» CHECK YOUR UNDERSTANDING:
**a)** Please translate this sentence from the bridge node performance report into Spanish: "During performance testing of the DA bridge node, we discovered that the node is significantly underutilizing available system resources during synchronization, particularly when syncing from scratch."
**b)** Summarize the bridge node performance report in two sentences.

==== TEXT PASSAGE

Open
Description
Description
During performance testing of the DA bridge node, we discovered that the node is significantly underutilizing available system resources during synchronization, particularly when syncing from scratch.
Network - 32MB-100k
- ODS Block Size -> ~32 MB
- Q4 Block Size -> 128 MB
Current Behavior
- DA/BN Node performs at a flat
~800 Write/OPs
- Network average in:
~62–63 Mb/s
- BBR
Existing Capabilities
DA Bridge Node
- CPU: 32 cores
- Memory 124.0 GiB
- Network: 10 Gbps
- Storage: 16 TB / 16k IOPS, 1000 MiB/s throughput
Validator
- CPU: 32 cores
- Memory 126.0 GiB
- Network: 3.2 Gbps
- Storage: 15k IOPS
DA Configuration used
config.toml
[Node]
StartupTimeout = "2m0s"
ShutdownTimeout = "2m0s"
[Core]
IP = ""
Port = "9090"
[State]
DefaultKeyName = "my_celes_key.info"
DefaultBackendName = "test"
[P2P]
ListenAddresses = ["/ip4/0.0.0.0/udp/2121/quic-v1/webtransport", "/ip6/::/udp/2121/quic-v1/webtransport", "/ip4/0.0.0.0/tcp/2121"]
AnnounceAddresses = []
NoAnnounceAddresses = ["/ip4/127.0.0.1/udp/2121/quic-v1/webtransport", "/ip4/0.0.0.0/udp/2121/quic-v1/webtransport", "/ip6/::/udp/2121/quic-v1/webtransport", "/ip4/0.0.0.0/udp/2121/quic-v1", "/ip4/127.0.0.1/udp/2121/quic-v1", "/ip6/::/udp/2121/quic-v1", "/ip4/0.0.0.0/tcp/2121", "/ip4/127.0.0.1/tcp/2121", "/ip6/::/tcp/2121"]
MutualPeers = []
PeerExchange = true
RoutingTableRefreshPeriod = "1m0s"

========
==== EXTRACTED DATA

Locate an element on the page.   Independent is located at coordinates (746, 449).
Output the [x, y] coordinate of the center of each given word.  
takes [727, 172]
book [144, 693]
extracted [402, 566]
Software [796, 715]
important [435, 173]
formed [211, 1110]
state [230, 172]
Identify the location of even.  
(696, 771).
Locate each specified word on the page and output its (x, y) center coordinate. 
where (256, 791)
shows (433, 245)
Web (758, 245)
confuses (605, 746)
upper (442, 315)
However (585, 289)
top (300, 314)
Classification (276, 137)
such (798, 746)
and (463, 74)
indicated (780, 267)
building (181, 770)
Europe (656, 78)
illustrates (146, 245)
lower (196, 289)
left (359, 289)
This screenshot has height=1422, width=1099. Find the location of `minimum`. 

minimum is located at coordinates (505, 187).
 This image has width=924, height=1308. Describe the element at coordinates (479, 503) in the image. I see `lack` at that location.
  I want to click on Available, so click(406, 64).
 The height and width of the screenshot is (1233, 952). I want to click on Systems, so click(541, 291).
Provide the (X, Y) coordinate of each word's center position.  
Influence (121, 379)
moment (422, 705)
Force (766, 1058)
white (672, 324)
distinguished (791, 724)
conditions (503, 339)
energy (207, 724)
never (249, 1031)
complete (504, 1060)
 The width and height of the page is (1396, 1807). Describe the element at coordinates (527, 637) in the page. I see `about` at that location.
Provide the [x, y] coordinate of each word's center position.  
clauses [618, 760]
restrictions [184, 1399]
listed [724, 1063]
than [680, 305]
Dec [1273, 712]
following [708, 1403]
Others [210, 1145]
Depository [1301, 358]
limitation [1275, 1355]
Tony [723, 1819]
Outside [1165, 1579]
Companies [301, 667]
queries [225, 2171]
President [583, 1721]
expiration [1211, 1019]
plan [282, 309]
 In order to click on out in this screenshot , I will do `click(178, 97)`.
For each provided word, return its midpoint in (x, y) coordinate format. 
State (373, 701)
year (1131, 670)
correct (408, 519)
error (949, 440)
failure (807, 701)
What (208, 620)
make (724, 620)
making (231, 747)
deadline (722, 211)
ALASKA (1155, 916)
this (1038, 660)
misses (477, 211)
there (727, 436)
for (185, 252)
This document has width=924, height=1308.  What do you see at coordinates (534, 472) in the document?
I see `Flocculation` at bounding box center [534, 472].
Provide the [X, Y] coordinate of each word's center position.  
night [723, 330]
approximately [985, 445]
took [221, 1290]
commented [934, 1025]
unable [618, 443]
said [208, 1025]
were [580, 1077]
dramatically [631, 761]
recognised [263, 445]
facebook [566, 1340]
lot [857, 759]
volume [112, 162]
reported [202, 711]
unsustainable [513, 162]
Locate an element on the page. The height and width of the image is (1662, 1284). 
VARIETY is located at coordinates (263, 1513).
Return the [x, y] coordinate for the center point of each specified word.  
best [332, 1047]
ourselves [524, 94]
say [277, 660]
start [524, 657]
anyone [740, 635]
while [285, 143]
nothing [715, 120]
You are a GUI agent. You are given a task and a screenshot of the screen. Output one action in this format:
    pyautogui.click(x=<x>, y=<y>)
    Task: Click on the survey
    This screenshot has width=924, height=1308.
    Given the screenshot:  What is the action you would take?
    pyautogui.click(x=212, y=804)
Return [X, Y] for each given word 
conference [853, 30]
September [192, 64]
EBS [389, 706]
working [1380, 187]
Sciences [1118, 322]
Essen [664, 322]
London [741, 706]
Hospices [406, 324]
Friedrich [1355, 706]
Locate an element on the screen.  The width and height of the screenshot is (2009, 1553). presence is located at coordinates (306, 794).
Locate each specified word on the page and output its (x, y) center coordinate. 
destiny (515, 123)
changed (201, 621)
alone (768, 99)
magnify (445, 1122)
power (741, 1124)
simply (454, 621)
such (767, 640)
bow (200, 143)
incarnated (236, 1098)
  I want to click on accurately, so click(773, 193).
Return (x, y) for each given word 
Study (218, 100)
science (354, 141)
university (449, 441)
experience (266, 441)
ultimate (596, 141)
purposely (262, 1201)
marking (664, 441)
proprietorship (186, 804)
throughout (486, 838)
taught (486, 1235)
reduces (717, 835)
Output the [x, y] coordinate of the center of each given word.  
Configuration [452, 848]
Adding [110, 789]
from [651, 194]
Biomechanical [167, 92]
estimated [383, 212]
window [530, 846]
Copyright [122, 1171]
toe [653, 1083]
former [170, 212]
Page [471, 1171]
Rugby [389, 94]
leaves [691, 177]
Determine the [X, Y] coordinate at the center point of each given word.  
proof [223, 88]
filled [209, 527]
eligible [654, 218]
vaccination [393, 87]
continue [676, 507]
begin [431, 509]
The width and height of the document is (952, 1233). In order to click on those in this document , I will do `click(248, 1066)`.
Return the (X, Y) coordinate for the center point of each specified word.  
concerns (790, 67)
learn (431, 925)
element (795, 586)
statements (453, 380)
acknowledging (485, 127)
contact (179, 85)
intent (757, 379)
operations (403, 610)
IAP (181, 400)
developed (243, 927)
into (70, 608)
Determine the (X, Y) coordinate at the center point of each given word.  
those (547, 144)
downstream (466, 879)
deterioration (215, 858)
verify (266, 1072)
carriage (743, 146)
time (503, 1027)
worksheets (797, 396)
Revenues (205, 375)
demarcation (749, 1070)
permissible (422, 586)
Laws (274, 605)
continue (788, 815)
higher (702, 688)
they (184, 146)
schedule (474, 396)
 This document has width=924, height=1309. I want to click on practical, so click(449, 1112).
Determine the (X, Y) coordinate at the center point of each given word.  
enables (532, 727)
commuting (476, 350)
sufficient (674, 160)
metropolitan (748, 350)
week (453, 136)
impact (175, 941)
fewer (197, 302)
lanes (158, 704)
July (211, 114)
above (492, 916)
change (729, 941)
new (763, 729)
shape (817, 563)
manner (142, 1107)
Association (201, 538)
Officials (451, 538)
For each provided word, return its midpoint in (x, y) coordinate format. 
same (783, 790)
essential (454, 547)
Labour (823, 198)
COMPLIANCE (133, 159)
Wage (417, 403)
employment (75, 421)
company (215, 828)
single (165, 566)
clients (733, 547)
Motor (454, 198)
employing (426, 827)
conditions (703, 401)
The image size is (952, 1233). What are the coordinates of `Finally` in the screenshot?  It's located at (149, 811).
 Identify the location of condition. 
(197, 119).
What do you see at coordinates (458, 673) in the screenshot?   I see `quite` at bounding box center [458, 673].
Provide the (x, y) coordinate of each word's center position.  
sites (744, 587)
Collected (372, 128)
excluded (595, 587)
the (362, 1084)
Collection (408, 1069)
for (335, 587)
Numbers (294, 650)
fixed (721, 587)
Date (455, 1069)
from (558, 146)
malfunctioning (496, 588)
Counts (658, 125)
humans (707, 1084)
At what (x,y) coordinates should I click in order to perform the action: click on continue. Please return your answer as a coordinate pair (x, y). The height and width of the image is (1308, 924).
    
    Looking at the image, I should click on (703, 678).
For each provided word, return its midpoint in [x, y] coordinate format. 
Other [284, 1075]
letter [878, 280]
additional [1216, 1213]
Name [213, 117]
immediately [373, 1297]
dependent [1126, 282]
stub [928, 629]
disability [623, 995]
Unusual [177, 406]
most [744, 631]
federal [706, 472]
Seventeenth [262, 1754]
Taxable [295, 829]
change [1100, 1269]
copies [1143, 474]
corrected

========

» SOLUTIONS PER TASK:
**a)** Durante las pruebas de rendimiento del nodo puente DA, descubrimos que el nodo está infrautilizando significativamente los recursos del sistema disponibles durante la sincronización, en particular al sincronizar desde cero.

**b)** Performance testing showed that the DA bridge node significantly underutilizes available system resources during synchronization, especially when syncing from scratch. It performs at a flat rate of about 800 write operations with average incoming network traffic of roughly 62–63 Mb/s, while the bridge node has 32 CPU cores, 124.0 GiB of memory, a 10 Gbps network and 16 TB of storage with 16k IOPS.